March 20th, 2009


OK, so my wife is knocked up (and yes, the baby IS mine... I think) and to help educate her and I on the whole birthing thing, she Netflixed this documentary about how hospitals try to rush women out of the ER so that the doctors can go play golf.  It also documents how the health care industry frowns upon midwifes and basically treats them like lepers.  We get to see women having home births under the care of a midwife and it's some pretty fascinating shit in a Discovery Channel sort of way.  One chick squats down and queefs her kid out and another woman gives birth in a kiddie pool.  Host Ricki Lake is even shown giving birth at home in her own bathtub.


As a straight-up documentary, the film will be somewhat polarizing as it's sorta one-sided.  The anti-midwife doctors all seem like douches (grainy Faces of Death style hospital footage is incorporated to show how barbaric doctors can be) while the midwifes are all portrayed as knowledgeable, earthy, and spiritual women.  If you're the kid who laughed all the way through all those birth-of-a-baby filmstrips in high school, you're going to have a field day with this flick.  There are about six birthing sequences and they're all pretty great.  (One chick's cooch stretches A LOT to accommodate a baby.)  Celebrity Skin enthusiasts will go ga-ga over the footage of a totally naked Ricki Lake giving birth.  She also breastfeeds a couple times, so if you're into Milk Maid shit, you'll get a total boner from that too.


My wife watched all of this as if it was a snuff movie or something.  Watching her watch it was almost more entertaining than the movie itself.  I can't say it was quite Four Star material, but there were plenty of nekkid wimmen in it, so I liked it just fine.


The previews for this movie made it look like it was going to be The Player or something.  It looked like a pretty funny Hollywood insider spoof and featured such guys like Bruce Willis and Sean Penn playing themselves.  The problem is its not very funny and it's just plain boring to boot.

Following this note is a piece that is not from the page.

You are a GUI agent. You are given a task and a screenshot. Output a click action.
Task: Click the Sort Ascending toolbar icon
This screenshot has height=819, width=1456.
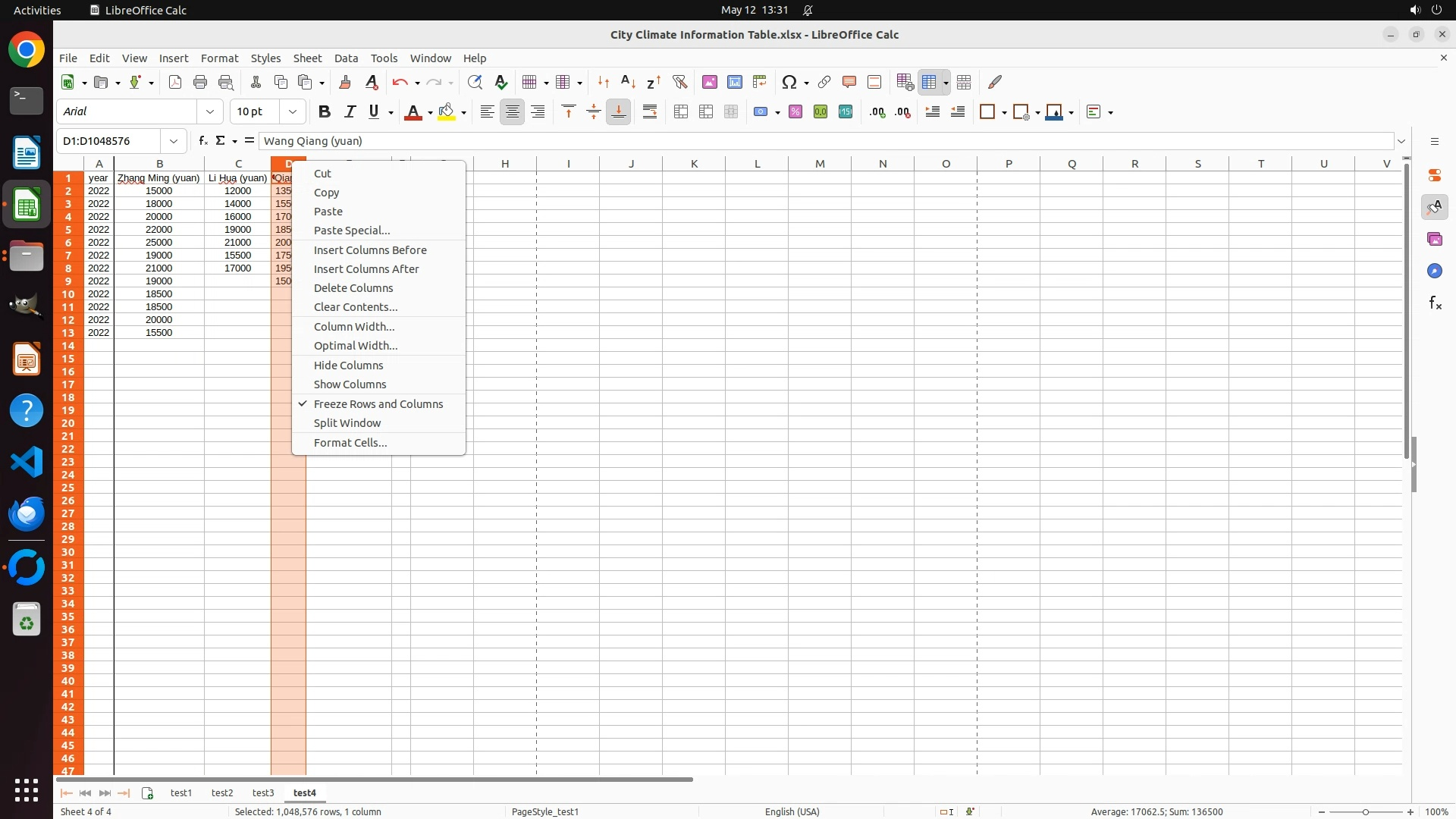[x=628, y=82]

Robert DeNiro stars as a harried producer (based on Art Linson) who tries to juggle a potentially disastrous flop (starring Penn), a failed married (to Penn's wife, Robin Wright Penn), and an egotistical Bruce Willis who refuses to shave his Grizzly Adams beard for his latest picture.  That's pretty much it. 


The whole movie is basically DeNiro talking on his blue tooth to the studio head, then going to the editing room to fix his movie, then talking on the blue tooth to an agent, and then going to see his ex-wife.  And it goes on like that for two hours.  I think I laughed about three or four times.  That's about it.


I should have known what I was in for when I saw that Barry Levinson was the director.  Maryland native or not, the man has not made a good movie since Sleepers and that was over a decade ago.  He's really bad when it comes to these half-assed unfunny comedies.  This one makes Jimmy Hollywood look like Citizen Kane.  It's no Young Sherlock Holmes, I'll tell you that.


FYI:  The whole not-shaving-the-beard bit was actually based on Alec Baldwin's prima donna bitchiness while making The Edge.

I LOVE YOU, MAN (2009) ***

I really like Paul Rudd and I really like Jason Segel, so I was inclined to like I Love You, Man right from the start, no matter how dopey, trite, and cliché the flick got.  Believe you me, things get dopey, trite and cliché in this flick, but the duo's chemistry really keeps things afloat.


The flick centers around Rudd's character who is a total wuss that doesn't have any guy friends.  He's the kind of dude who makes hot chocolate for his fiancée and her friends when they're having a girls' night.  It's pathetic.  So he decides to go on some "man-dates" to find a best friend so he can have a best man at the wedding.  He meets Segel and all the usual romantic comedy clichés happen except instead of a guy falling in love with a girl, it's two dudes in a platonic relationship. 


Since the whole movie is gearing up towards a wedding, it's pretty lame and hard to watch from a dude's perspective.  Luckily, Rudd and Segel are funny as shit together, especially whenever they are hanging in Segel's "Man-Cave".  The film suffers whenever the two aren't on screen together, but when they are, it's damn good times.  The film does lose some points for the non-stop Rush music though.  God they suck. 


What's even worse is that the band actually appears and plays that one Rush song that sounds like every other Rush song.  That's OK though because any movie that features a gratuitous Lou Ferrigno cameo is alright by me.  (Wait, Hulk had a gratuitous Lou Ferrigno cameo and that sucked nuts, so never mind.)